Microsoft has presented the Maia 200, its new internal chip for artificial intelligence systems with which it aims to reduce dependence on NVIDIA or AMD and compete with the developments of Amazon and Google in data centers.
In the midst of a race to dominate generative AI services, All major technology companies are developing their own chips. Microsoft launched the Azure Maia AI platform in 2023, developed the Cobalt CPU and announced the Maia 100 chip. Now comes the second generation that is committed to performance per dollar and efficiency as its main features.
Maia 200 is an AI accelerator designed for inference workloads. If the Maia 100 was built on 5nm technological processes, the second generation is based on the 5nm process node. 3 nm from TSMC and includes native FP8/FP4 tensor cores. It supports 216 GB of HBM3e memory with 7 TB/s of bandwidth, in addition to 272 MB of on-chip SRAM memory.
Microsoft has assured that it is the higher performance internal silicon designed by the Redmond firm and also by any hyperscaler, including Amazon and Google. Surprisingly, Microsoft published a comparison table showing the Maia 200 with equivalent chips from the other two giants. According to the published table, the Maia 200 offers almost double the FP8 performance of Amazon’s third-generation Trainium and about 10% more than Google’s seventh-generation TPU.
The Maia 200 also wants reduce dependency from the great leader in the sector, NVIDIA, and solutions like the Blackwell B300 Ultra, although direct comparisons here are relative. NVDIA’s accelerator is sold to third-party customers, is optimized for much higher power use cases than the Microsoft chip, and the software stack is released much earlier than any other contemporary model.
Maia 200, the commitment to efficiency
Where the Microsoft chip does stand out is in energy efficiency and performance for Price. Microsoft claims 30% higher performance per dollar than next-generation hardware currently deployed in Azure.

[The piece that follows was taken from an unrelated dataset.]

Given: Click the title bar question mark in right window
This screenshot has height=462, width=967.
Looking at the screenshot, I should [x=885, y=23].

Maia 200 is also designed for scale-up deployments, featuring an on-die network card (NIC) with 2.8 TB/s of bi-directional bandwidth for communication across a cluster of 6,144 accelerators.
The Maia 200 operates at almost half the TDP of NVIDIA’s B300 (750W vs 1400W) and if it runs like the original version, it will operate below its theoretical maximum TDP. Microsoft’s efficiency-first message follows its recent trend of emphasizing the corporation’s concern for the communities near its data centers, striving to mitigate negative reactions to the rise of AI. Microsoft CEO Satya Nadella recently spoke at the World Economic Forum in Davos about the need for AI to demonstrate its real usefulness so as not to lose what he called “social permission” and create the feared AI bubble that many are warning about.
Unlike the Maia 100, which was announced long before its implementation, Maia 200 is already deployed in main Microsoft data centers in the United States. The chip can work with a variety of AI models, including OpenAI’s GPT-5.2 models, allowing the company to offer AI capabilities in Microsoft 365 and other services. Microsoft’s Superintelligence team will also use it for synthetic data generation and reinforcement learning to develop future internal models.
To help developers and startups optimize their tools and models for Maia 200, Microsoft has released a preview version of the SDK. Includes integration with PyTorch, a Triton compiler, optimized kernel libraries, and access to the Maia low-level programming language.